A new study suggests having chemotherapy before surgery to remove a tumor may benefit more patients with esophageal cancer than previously thought.

Tim Underwood, an esophageal surgeon researcher at the University of Southampton in the UK, and colleagues report their findings in the World Journal of Gastroenterology.

Previous studies have already established that giving chemotherapy before surgery can benefit patients with esophageal cancer by shrinking their tumors.

But as well as these patients, the new study shows that even those whose tumors do not shrink may also benefit, because the pre-op chemo can reduce the spread of the cancer to the lymph nodes.

The study shows that when spreading to the lymph nodes was reduced, this had a knock-on effect of improving survival and lengthening time to relapse.

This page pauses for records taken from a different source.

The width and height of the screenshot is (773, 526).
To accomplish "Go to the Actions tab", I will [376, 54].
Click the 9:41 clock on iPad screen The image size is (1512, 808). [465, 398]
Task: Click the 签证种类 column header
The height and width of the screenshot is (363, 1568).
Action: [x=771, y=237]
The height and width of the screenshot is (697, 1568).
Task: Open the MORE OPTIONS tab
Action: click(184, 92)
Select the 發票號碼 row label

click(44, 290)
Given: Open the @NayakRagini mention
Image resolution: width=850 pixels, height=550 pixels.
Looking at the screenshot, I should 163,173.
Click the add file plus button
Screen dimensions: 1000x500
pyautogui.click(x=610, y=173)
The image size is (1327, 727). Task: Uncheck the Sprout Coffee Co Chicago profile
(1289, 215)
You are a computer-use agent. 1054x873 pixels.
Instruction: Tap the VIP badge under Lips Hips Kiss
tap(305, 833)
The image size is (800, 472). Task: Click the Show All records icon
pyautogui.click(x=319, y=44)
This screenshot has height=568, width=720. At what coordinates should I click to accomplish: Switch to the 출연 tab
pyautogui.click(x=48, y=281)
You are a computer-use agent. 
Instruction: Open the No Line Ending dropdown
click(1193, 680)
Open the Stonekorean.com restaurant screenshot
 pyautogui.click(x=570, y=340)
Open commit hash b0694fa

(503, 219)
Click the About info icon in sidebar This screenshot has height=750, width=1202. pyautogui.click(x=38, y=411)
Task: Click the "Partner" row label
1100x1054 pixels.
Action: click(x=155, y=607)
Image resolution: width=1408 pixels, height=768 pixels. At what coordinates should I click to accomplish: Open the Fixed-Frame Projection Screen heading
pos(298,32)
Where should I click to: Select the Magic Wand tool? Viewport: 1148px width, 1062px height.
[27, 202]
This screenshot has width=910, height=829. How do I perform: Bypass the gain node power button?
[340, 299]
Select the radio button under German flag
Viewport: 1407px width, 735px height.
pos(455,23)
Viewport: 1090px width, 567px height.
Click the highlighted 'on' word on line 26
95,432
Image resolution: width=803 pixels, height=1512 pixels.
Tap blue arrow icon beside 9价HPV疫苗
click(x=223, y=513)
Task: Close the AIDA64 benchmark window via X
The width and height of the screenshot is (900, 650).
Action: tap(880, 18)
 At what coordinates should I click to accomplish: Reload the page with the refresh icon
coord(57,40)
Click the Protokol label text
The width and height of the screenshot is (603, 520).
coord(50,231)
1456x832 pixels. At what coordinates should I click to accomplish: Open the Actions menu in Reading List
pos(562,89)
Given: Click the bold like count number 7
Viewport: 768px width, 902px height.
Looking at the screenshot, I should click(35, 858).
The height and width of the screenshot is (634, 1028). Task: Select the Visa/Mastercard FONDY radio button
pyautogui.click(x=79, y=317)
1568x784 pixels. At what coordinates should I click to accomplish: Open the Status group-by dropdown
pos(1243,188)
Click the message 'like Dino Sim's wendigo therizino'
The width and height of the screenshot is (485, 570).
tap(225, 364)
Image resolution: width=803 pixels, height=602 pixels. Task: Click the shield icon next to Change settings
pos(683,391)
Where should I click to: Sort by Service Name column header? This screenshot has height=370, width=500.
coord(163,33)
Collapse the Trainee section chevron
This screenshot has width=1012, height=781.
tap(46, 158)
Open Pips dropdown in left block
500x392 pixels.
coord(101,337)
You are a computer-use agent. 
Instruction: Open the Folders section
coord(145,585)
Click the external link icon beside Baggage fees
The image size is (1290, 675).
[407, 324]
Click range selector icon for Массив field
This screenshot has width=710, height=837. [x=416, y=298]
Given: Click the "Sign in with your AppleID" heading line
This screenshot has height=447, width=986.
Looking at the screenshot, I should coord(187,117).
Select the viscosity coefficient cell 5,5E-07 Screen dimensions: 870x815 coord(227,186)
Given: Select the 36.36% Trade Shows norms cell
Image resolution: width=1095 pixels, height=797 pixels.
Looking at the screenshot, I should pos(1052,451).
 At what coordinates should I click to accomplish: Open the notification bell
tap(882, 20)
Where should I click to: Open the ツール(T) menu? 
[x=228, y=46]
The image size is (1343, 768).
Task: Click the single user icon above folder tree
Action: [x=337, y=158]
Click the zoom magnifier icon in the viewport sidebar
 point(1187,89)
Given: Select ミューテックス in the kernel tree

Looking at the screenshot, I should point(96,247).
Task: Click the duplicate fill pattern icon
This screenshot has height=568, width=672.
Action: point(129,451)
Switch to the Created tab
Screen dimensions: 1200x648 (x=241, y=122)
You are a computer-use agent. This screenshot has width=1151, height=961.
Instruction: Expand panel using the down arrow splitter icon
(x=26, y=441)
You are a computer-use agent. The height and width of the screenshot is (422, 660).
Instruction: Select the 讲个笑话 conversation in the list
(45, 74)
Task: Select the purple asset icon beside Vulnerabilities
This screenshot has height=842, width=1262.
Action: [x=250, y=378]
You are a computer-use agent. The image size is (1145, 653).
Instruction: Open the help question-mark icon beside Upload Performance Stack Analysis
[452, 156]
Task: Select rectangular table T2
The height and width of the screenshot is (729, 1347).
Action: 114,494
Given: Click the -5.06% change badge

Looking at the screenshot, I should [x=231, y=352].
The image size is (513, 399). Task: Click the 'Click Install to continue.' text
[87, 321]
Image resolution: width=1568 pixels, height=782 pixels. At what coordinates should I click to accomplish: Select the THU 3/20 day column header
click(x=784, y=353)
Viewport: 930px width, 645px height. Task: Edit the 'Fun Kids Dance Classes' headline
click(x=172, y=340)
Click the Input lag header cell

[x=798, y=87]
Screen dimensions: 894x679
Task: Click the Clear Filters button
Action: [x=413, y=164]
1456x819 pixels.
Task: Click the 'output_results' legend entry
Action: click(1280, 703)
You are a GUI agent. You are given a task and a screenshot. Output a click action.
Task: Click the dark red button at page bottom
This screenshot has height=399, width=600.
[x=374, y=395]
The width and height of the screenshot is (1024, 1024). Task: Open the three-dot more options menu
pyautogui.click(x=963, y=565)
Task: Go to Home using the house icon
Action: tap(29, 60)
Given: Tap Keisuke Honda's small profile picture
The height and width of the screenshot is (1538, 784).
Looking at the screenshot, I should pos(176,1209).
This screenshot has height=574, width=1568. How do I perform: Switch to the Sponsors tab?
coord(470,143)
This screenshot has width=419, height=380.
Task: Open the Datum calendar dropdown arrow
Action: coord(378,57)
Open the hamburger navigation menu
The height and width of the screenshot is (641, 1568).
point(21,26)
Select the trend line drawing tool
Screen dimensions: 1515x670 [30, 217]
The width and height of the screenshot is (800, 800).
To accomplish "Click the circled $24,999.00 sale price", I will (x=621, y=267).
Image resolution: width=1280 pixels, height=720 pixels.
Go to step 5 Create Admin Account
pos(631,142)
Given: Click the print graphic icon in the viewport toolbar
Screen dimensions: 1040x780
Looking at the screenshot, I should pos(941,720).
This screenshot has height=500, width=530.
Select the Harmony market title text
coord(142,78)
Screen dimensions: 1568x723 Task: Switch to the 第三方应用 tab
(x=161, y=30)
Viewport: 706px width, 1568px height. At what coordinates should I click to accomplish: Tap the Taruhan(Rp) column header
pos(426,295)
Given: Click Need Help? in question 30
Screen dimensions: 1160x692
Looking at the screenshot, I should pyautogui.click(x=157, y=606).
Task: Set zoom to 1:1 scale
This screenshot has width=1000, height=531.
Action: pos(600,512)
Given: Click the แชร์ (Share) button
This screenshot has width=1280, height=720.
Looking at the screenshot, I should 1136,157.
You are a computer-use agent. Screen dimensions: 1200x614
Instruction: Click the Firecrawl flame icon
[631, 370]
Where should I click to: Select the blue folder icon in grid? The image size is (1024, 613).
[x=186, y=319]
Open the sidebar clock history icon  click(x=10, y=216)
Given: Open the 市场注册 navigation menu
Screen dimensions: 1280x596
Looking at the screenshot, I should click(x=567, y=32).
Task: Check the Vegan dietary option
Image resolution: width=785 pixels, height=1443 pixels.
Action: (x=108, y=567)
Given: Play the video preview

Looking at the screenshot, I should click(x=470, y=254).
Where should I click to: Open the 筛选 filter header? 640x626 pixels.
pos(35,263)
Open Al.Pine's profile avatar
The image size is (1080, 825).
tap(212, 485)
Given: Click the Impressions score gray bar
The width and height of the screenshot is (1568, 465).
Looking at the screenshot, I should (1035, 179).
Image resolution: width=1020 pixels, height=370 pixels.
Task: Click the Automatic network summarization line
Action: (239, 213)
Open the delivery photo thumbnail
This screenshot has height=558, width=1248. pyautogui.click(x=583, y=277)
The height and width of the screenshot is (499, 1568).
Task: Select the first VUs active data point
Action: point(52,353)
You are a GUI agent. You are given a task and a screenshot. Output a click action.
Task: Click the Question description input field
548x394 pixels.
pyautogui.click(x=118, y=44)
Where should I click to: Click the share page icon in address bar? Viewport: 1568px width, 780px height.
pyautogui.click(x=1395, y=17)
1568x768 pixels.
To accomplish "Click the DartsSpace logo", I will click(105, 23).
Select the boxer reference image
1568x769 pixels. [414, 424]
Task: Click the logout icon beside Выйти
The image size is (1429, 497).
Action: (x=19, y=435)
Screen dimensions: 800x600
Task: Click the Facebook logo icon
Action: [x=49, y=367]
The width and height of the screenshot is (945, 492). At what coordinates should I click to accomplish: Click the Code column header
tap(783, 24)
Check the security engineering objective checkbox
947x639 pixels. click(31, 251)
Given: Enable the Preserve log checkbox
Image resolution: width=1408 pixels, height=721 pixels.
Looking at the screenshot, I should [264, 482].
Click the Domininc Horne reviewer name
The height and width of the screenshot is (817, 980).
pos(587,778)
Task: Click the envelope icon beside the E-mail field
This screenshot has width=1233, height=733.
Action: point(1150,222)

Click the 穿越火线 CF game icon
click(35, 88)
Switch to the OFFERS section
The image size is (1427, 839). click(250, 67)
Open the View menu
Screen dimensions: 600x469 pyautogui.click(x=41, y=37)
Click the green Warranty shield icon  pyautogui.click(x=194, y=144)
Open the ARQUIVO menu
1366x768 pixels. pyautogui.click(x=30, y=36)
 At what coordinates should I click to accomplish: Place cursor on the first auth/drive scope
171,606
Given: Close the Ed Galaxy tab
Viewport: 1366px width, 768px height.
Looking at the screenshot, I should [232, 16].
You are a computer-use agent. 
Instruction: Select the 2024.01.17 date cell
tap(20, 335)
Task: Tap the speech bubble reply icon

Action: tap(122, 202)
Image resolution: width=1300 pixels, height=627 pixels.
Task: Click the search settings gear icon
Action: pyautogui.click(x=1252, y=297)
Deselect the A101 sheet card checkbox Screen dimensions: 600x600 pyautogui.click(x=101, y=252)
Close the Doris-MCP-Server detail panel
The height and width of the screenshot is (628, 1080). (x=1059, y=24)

Mr. Underwood, an MRC Clinician Scientist, says:

We still don’t know why some patients respond to chemotherapy, and others don’t. But this study suggests that more patients than previously thought do benefit from chemotherapy before surgery, which means that having more treatment after their operation might also work for them too.”

He and his colleagues also believe having more chemo after surgery would benefit such patients even further.

Esophageal cancer is an aggressive cancer with a very poor prognosis. The cancer forms in the lining of the esophagus or gullet, the pipe that passes food from the throat to the stomach.

The cancer is more common in people who smoke, drink alcohol, are overweight and whose diet is poor in fresh fruits and vegetables.

The National Cancer Institute estimates that 17,990 Americans will be diagnosed with the disease and 15,210 will have died of it in 2013.

In the UK, where around 8,500 new cases are diagnosed every year, esophageal cancer is the ninth most common cancer, and the sixth most common cause of cancer death.

There are two types of esophageal cancer, squamous cell carcinoma, which starts in the flat cells in the gullet lining, and adenocarcinoma, which starts in cells that make and release fluids like mucus.

This study, which was funded by Cancer Research UK and the Medical Research Council (MRC), relates to 200 patients with adenocarcinoma who were treated at Southampton General Hospital.

The hospital records showed that of the 136 patients who had chemotherapy before surgery, tumor shrinkage occurred in 36 (26%) of them. So at first it might seem the other 74% did not benefit.

However, in the patients who had the pre-op chemo but whose tumors did not respond, there were 30 individuals who showed a reduction in the number of lymph nodes with cancer in them.

And this group showed an increase in the average time to relapse from just under 1 year to over 5.5 years.

Kate Law, director of clinical trials at Cancer Research UK, says the number of cases of esophageal cancer is on the rise, and survival is still poor, adding:

This study is another piece in the jigsaw in helping us to understand how to tailor treatment to the type of cancer that esophageal patients have.”

The researchers now want to find genetic markers that will help them tailor their treatments for patients with esophageal cancer.

Meanwhile, in a Swedish study published recently in the journal Cancer, researchers at the Karolinska Institute found that after surgery, esophageal cancer patients with certain symptoms have poor outcomes and an increased risk of dying of the disease.